En la senda del mejor terror
El joven director malayo James Wan se ha convertido en una de las figuras más importantes del cine de terror de la última década y media. Inició en 2004 la saga de El juego del miedo, rodó luego las dos entregas de La noche del demonio y consiguió sus dos mejores películas dentro del género con El conjuro (2013) y esta secuela. En el medio, se dio el gusto de incursionar en la acción vertiginosa con Rápidos y furiosos 7. Si bien no es tan soprendente ni sólida como su predecesora, El conjuro 2 mantiene buena parte de los atributos de la primera entrega y resulta valiosa tanto por lo que logra (asustar con buenos recursos cinematográficos) como por lo que evita (el baño de sangre a pura violencia sádica y el uso subrayado de la música y el despliegue abrumador de efectos visuales como principales argumentos para la construcción de climas).
Wan es un director que cree en el poder de la narración, que pone su oficio al servicio de la película y evita el regodeo. Su cámara en movimiento, sus largos planos secuencia no son meros ejercicios de virtuosismo sino decisiones que apuntan a acompañar a los personajes en sus desventuras paranormales. Más allá de algunas escenas y resoluciones de guión que apuestan por ciertos lugares comunes del terror, en El conjuro 2 nunca impera el capricho ni la arbitrariedad y se recupera el espíritu de clásicos como El exorcista o El resplandor.

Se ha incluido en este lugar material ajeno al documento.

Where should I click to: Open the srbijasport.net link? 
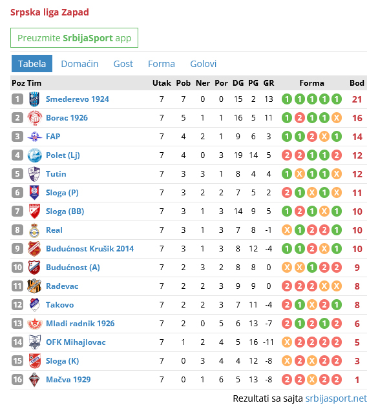click(x=336, y=398)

Ambientada en 1977 (siete años después de El conjuro), esta secuela -también inspirada en hechos reales- retoma las andanzas de Ed y Lorraine Warren (Patrick Wilson y Vera Farmiga), quienes luego de los eventos de Amityville se han convertido en celebridades mediáticas, aunque -claro- también tienen muchos detractores que los denuncian como farsantes. Lo cierto es que el matrimonio terminará investigando los extraños sucesos en una decadente casa del norte de Londres en la que viven una madre soltera (Frances O'Connor) y sus cuatro hijos. La presencia fantasmal del anterior dueño del lugar y las visiones terroríficas que experimenta sobre todo la menor de las niñas (Madison Wolfe) hacen que los Warren y varios más se interesen por el caso.

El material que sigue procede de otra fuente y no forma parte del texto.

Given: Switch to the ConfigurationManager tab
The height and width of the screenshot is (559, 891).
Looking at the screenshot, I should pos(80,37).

La convicción con que Wan moldea cada una de las escenas (la fotografía en pantalla ancha de Don Burgess es un aporte fundamental) y la irresistible química de la dupla Wilson-Farmiga hacen que el espectador se sumerja en los vericuetos de una historia que -más allá de sus algo excesivos 133 minutos- nunca pierde su capacidad de fascinación ni de sugestión. Así, los notables créditos finales encuentran al público con la estimulante sensación de que no todo está perdido en el tan transitado (maltratado) género de terror contemporáneo.